Stored items:
━━━━━━━━━━
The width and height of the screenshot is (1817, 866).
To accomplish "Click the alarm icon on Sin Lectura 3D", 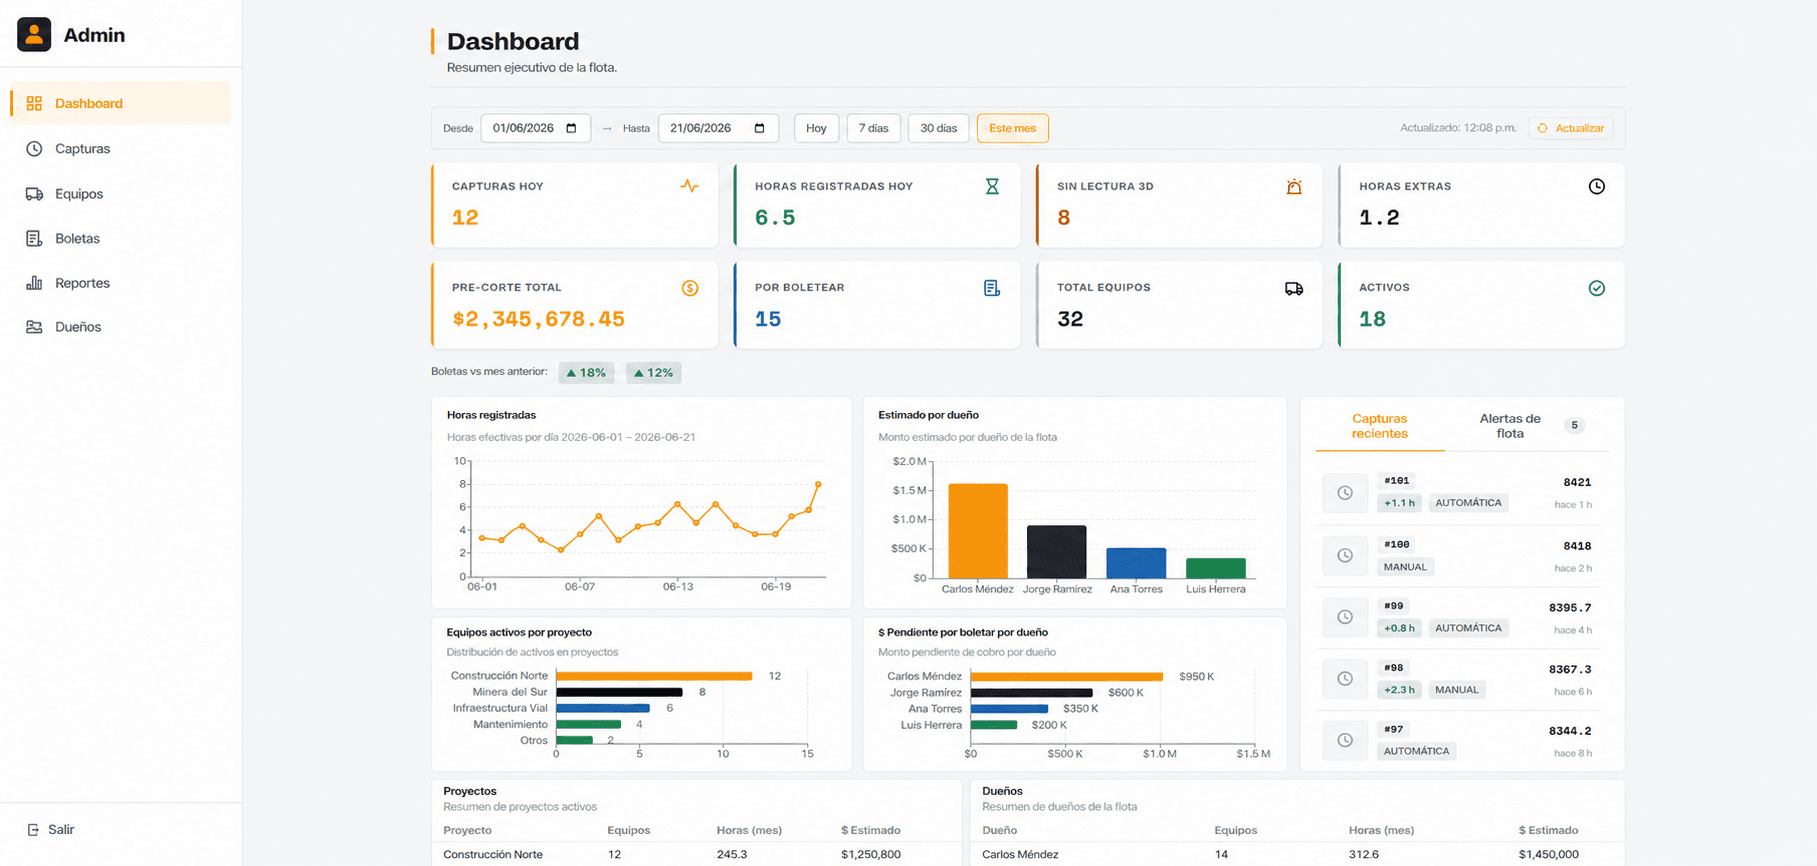I will click(1294, 186).
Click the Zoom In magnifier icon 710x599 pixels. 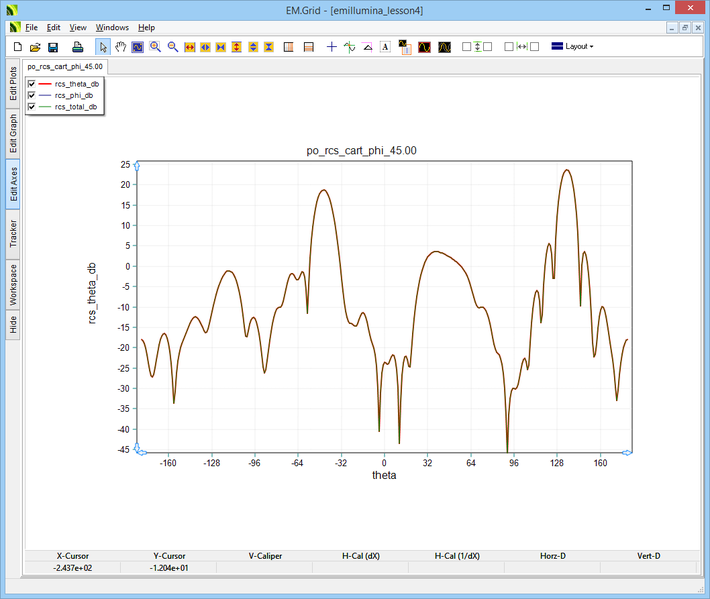click(155, 47)
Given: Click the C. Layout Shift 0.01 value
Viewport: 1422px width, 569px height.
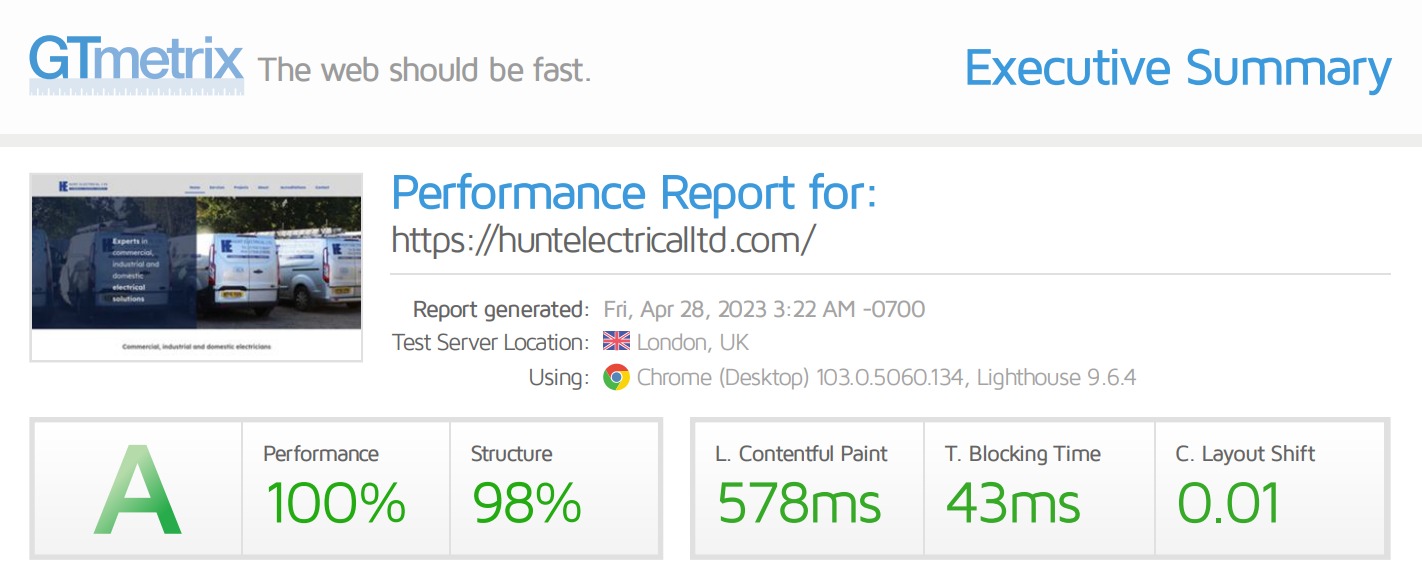Looking at the screenshot, I should tap(1228, 502).
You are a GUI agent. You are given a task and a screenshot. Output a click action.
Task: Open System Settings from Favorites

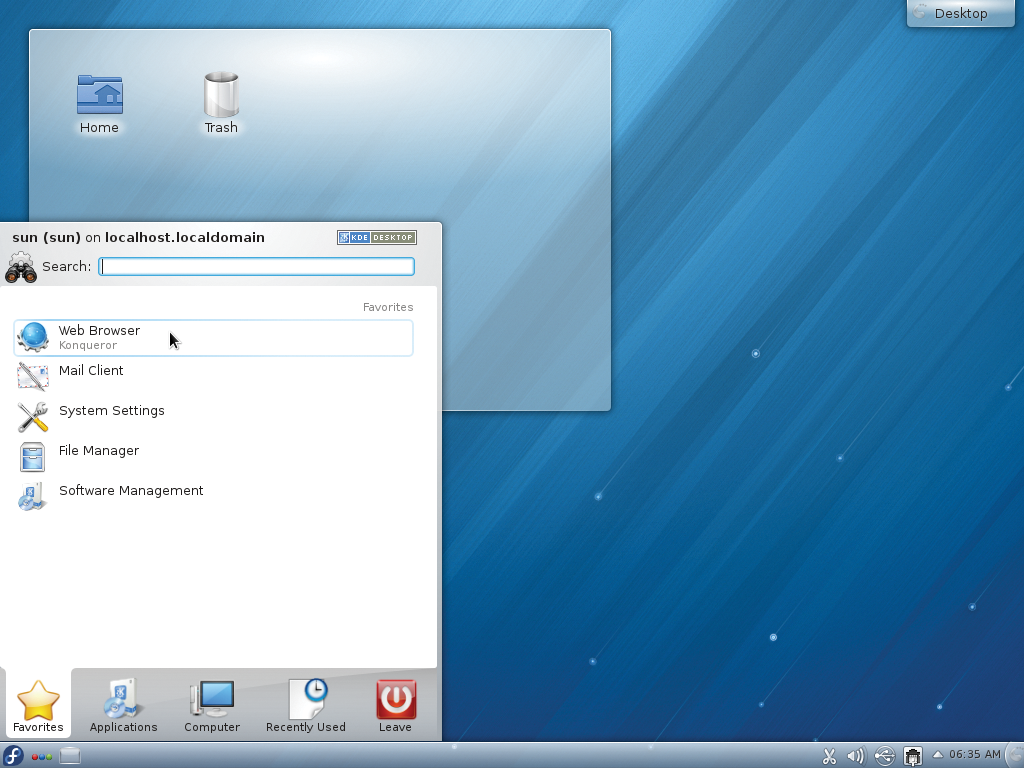[x=111, y=411]
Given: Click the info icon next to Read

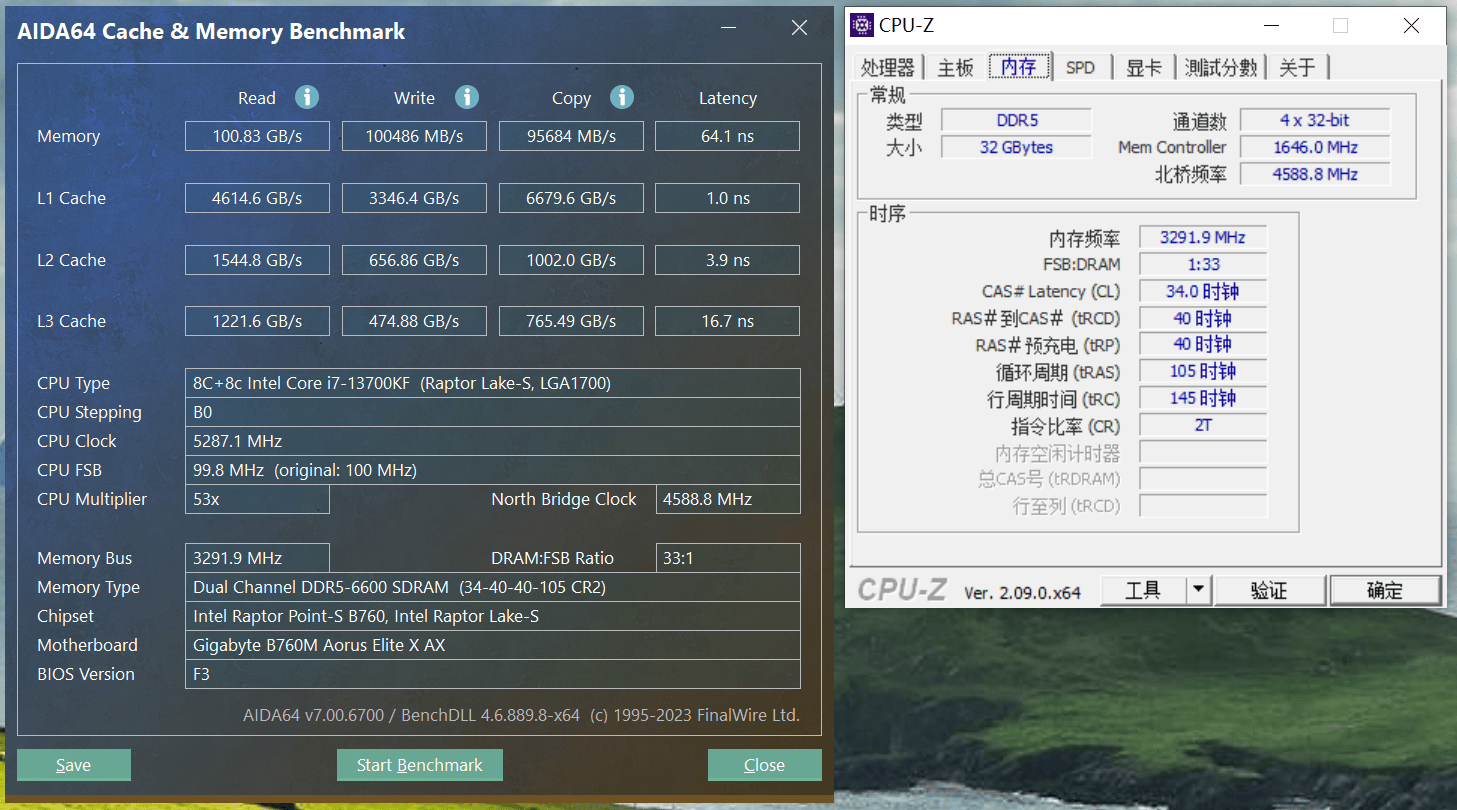Looking at the screenshot, I should (x=307, y=97).
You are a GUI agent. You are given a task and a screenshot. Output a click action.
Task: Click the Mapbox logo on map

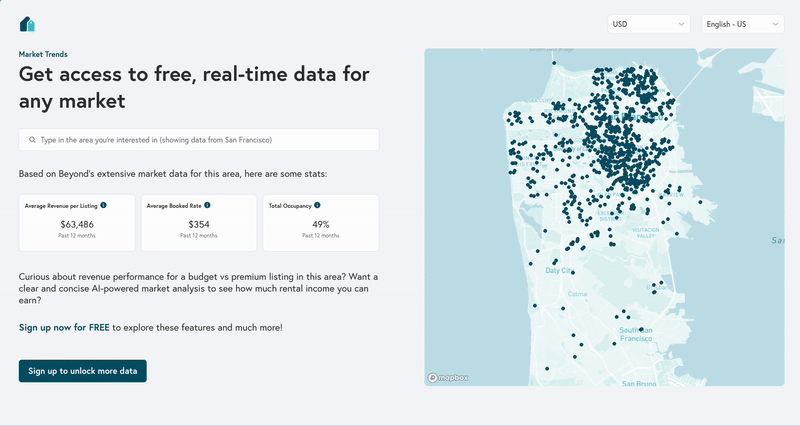click(x=449, y=377)
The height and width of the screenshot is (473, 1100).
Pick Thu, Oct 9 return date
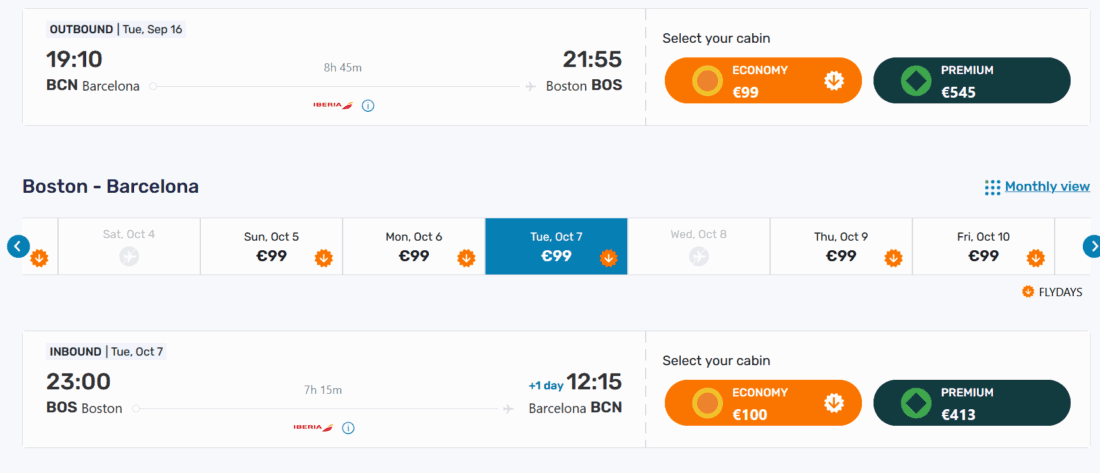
━━━━━━━━━━
PROBLEM ▸
Which lines run from the one containing "Given: Click the C. Layout Shift 0.01 value" to the end of the data above? Set down those lines exactly, and only those, without any pictures.

TASK OUTPUT ▸
Given: Click the C. Layout Shift 0.01 value
Viewport: 1422px width, 569px height.
Looking at the screenshot, I should tap(1228, 502).
You are a GUI agent. You are given a task and a screenshot. Output a click action.
Task: Open System Settings from Favorites

[x=111, y=411]
Given: Click the info icon next to Read

Looking at the screenshot, I should (x=307, y=97).
You are a GUI agent. You are given a task and a screenshot. Output a click action.
Task: Click the Mapbox logo on map

click(x=449, y=377)
The height and width of the screenshot is (473, 1100).
Pick Thu, Oct 9 return date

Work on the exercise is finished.